● TASK ITEM A
From the passage on sensory nerve transfers, reproduce the wording starting with "An additional advantage" and going on through "sensory nerve transfers.".
● TASK ITEM B
In the passage on sensory nerve transfers, what instrument and magnification are used to make the deep longitudinal neurotomy?

== EXTRACT

Although sensory nerve transfers are less widely used than motor nerve transfers, the principles of application are similar. The donor nerve should be in proximity to the recipient nerve’s sensory end organ receptors. The donor sensory nerve should innervate only a noncritical sensory territory, and the donor nerve should be a pure sensory nerve.

Mobilization of the LABCN as far distal as possible should allow for a tension-free terminolateral coaptation at the deep neurotomy site within the main ulnar nerve trunk at a site proximal to the take-off of the dorsal ulnar sensory branch. Familiarity with the anatomic course of the lateral antebrachial cutaneous nerve facilitates execution of this transfer. The LABCN has been shown to lie in close proximity to the cephalic vein in zone 1 (i.e., from the interepicondylar line of the elbow to the proximal crossover of the abductor pollicus longus and extensor pollicus brevis with the extrinsic radial wrist extensors) of the forearm within the subcutaneous adipose layer after piercing the investing fascia between the brachialis and biceps at the level of the elbow [12, 13]. We therefore advocate identification and neurolysis of the LABCN from proximal to distal, beginning at the level of antecubital fossa where it is more superficial and reliably distinguishable from the superficial radial nerve (SRN). Distally (i.e., zone 2 of the forearm), the SRN and LABCN arborize and run in the same tissue plane.

Anatomic studies [1416] have confirmed the significant and constant anatomic overlap of the LABCN and SRN with regard to sensory territory innervation as a result of neural plexus interconnections between these two sensory nerves at the level of the wrist. In addition, the LABCN is most often only a minor contributor to the dorsal digital nerves of the thumb [14]. These anatomic data support the use of the LABCN as a select sensory nerve donor as minimal sensory disturbance is expected following its use.

An additional advantage of the direct transfer of the LABCN into the ulnar nerve sensory nerve in the distal forearm (and the alternative technique described by Oberlin and colleagues [9]) is that this transfer avoids use of the median nerve as a sensory donor and thus eliminates the potential for creating an additional sensory disturbance in the hand. While an end-to-end neurorrhaphy is preferred with motor nerve transfers, end-to-side (i.e., terminolateral) neurorrhaphies are acceptable with sensory nerve transfers.

Our technique is to create a deep longitudinal neurotomy using a diamond knife under high magnification (×10). Both perineureium and epineurium are incised, and some fibers undoubtedly opened as well.

====
== ENTRIES SHOWN

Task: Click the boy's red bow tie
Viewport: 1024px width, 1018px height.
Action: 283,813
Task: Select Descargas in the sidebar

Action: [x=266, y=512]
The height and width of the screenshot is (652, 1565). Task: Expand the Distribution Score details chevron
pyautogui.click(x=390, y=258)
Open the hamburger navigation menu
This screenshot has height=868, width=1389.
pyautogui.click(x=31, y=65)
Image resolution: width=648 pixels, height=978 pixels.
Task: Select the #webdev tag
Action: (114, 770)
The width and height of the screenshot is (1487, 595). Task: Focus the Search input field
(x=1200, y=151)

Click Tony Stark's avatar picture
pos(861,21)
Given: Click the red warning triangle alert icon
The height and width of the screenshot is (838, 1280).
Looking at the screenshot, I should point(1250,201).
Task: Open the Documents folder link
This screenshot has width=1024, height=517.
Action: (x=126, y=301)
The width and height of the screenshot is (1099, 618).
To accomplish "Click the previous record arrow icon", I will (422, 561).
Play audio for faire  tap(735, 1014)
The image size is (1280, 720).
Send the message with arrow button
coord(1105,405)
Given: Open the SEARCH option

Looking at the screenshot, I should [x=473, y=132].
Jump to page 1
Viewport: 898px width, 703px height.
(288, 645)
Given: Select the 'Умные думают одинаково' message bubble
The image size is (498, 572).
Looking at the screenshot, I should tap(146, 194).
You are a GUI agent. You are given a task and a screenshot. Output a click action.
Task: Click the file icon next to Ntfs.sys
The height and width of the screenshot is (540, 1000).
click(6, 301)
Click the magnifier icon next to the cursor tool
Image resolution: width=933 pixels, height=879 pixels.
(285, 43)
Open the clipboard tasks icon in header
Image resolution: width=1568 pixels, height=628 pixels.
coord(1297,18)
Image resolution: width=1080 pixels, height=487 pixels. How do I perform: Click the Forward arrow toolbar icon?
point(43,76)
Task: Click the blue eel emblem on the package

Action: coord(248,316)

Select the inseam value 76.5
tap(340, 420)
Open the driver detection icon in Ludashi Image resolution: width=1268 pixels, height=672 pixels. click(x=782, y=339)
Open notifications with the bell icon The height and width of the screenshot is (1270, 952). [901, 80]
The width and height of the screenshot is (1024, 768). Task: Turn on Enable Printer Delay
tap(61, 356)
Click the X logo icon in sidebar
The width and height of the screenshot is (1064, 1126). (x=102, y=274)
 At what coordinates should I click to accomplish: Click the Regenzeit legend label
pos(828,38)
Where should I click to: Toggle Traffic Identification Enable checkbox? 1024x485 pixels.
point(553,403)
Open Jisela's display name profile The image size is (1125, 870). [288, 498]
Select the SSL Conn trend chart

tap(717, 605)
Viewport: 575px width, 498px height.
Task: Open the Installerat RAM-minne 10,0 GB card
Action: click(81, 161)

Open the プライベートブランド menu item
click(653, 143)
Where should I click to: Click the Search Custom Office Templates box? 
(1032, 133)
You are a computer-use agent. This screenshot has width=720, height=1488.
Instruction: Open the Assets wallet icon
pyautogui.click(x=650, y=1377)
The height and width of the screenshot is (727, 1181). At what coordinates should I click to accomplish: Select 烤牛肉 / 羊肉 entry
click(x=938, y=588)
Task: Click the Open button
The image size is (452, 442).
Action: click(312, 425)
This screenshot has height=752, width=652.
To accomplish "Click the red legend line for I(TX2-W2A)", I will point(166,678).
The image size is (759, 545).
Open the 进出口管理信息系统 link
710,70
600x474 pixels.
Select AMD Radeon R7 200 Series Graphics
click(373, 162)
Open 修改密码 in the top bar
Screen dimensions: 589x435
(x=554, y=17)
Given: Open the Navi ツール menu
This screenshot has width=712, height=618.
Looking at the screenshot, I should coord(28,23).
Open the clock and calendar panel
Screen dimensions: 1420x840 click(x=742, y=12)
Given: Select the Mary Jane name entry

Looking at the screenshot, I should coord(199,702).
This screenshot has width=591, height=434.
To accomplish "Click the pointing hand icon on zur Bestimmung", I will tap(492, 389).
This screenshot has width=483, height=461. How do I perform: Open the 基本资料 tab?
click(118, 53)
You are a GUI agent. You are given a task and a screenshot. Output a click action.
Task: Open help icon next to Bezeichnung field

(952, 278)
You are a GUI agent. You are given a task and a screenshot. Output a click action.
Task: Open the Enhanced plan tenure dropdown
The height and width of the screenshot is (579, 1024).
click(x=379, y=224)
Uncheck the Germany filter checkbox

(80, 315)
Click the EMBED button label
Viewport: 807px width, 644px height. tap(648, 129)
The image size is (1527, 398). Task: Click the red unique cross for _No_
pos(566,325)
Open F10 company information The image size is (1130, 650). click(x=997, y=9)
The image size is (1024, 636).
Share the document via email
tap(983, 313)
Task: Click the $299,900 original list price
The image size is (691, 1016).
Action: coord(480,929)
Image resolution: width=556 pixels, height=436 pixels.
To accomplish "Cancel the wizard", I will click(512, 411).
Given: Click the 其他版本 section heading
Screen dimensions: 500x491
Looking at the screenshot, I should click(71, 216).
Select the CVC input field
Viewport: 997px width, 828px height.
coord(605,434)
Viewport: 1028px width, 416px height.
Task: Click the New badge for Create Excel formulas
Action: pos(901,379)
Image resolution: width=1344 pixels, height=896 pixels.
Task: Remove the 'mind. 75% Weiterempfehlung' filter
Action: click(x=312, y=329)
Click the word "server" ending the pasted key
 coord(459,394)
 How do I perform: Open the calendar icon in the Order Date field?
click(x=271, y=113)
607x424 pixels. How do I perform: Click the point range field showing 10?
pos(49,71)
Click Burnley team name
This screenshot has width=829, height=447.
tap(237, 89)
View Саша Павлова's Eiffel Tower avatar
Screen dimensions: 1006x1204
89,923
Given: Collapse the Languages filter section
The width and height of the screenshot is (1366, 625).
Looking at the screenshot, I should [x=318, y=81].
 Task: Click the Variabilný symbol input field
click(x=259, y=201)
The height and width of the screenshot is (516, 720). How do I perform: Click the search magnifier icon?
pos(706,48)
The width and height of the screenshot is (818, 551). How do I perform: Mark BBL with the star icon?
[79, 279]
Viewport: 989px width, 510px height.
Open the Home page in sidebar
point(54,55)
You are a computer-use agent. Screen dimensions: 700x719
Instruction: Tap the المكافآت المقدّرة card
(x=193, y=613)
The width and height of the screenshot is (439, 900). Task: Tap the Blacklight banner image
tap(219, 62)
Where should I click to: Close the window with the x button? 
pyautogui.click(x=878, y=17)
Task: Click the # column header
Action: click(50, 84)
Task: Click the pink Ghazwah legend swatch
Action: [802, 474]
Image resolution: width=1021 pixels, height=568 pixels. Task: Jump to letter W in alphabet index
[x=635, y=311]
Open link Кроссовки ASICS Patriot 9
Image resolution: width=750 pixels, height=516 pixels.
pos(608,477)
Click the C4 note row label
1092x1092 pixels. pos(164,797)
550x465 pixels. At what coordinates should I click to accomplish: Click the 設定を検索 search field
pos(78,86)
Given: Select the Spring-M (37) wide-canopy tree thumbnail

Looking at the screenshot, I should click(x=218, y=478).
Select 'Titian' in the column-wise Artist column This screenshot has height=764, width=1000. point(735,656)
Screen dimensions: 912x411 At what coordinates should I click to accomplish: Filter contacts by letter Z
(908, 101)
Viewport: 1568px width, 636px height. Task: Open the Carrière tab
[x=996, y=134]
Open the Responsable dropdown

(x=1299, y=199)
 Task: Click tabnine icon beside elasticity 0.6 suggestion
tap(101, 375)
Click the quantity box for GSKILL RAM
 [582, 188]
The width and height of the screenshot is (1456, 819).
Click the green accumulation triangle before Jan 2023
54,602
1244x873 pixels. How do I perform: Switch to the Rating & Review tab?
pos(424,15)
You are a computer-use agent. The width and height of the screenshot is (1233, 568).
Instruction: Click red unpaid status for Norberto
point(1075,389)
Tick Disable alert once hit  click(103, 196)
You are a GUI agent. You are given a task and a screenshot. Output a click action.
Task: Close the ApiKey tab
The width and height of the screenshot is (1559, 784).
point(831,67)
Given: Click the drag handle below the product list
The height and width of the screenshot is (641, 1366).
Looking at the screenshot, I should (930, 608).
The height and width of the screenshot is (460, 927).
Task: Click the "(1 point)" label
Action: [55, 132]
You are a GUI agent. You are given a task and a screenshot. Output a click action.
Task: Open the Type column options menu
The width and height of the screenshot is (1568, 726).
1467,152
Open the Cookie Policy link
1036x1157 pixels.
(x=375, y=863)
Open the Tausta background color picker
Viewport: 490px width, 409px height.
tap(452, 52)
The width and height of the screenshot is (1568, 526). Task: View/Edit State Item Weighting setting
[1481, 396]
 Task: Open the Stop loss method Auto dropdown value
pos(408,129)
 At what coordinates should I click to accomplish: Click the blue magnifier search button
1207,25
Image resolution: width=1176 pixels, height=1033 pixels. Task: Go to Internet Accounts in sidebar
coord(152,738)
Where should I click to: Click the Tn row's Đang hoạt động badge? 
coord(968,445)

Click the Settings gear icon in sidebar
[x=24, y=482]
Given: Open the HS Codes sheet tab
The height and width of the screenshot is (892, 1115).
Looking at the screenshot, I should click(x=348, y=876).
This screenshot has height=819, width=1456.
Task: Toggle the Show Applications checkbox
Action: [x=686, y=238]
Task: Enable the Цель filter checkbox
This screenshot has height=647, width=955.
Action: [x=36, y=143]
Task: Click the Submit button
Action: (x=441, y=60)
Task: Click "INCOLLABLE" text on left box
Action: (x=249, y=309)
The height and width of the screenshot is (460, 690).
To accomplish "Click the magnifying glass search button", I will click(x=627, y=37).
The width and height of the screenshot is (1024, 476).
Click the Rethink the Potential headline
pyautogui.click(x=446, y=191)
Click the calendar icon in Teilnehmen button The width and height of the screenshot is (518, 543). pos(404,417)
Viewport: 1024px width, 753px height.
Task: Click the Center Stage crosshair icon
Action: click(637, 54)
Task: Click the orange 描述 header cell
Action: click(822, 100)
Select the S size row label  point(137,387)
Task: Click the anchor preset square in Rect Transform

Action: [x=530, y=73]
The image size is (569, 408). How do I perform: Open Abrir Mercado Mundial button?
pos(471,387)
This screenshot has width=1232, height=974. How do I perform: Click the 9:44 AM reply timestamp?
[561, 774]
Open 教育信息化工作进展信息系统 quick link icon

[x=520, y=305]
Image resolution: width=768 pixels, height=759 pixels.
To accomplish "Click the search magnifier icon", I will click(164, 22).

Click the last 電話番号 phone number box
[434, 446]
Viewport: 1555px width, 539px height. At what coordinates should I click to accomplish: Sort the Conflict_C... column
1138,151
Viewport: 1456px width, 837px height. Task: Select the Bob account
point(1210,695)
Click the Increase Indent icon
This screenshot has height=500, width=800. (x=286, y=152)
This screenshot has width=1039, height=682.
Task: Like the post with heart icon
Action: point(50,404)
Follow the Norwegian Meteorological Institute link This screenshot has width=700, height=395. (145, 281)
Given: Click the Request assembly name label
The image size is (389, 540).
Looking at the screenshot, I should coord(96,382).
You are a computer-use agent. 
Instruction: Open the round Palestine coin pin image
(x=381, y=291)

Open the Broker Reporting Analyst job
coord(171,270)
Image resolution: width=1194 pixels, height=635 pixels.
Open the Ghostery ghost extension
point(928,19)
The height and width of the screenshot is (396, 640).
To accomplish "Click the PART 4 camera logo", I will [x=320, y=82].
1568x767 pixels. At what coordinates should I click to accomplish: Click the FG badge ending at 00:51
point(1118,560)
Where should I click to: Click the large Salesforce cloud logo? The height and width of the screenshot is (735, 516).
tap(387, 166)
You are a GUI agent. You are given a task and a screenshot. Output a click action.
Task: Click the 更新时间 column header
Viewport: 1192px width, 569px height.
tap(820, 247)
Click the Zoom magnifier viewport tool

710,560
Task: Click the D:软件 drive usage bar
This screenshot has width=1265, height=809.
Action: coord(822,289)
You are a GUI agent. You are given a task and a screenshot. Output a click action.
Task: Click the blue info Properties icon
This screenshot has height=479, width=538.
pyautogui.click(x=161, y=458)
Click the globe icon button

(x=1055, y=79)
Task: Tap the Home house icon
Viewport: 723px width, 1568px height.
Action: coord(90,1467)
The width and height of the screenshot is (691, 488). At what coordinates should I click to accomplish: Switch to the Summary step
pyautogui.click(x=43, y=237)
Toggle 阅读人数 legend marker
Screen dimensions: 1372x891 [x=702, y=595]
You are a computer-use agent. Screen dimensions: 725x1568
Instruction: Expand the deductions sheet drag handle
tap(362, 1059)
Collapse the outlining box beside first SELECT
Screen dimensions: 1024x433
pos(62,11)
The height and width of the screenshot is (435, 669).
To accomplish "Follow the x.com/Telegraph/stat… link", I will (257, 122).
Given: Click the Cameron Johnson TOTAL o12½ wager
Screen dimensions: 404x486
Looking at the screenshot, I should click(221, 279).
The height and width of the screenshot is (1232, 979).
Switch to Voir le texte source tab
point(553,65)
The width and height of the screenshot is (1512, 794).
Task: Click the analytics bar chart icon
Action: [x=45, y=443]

====

● OUTPUT A
An additional advantage of the direct transfer of the LABCN into the ulnar nerve sensory nerve in the distal forearm (and the alternative technique described by Oberlin and colleagues [9]) is that this transfer avoids use of the median nerve as a sensory donor and thus eliminates the potential for creating an additional sensory disturbance in the hand. While an end-to-end neurorrhaphy is preferred with motor nerve transfers, end-to-side (i.e., terminolateral) neurorrhaphies are acceptable with sensory nerve transfers.

● OUTPUT B
A diamond knife under high magnification (×10).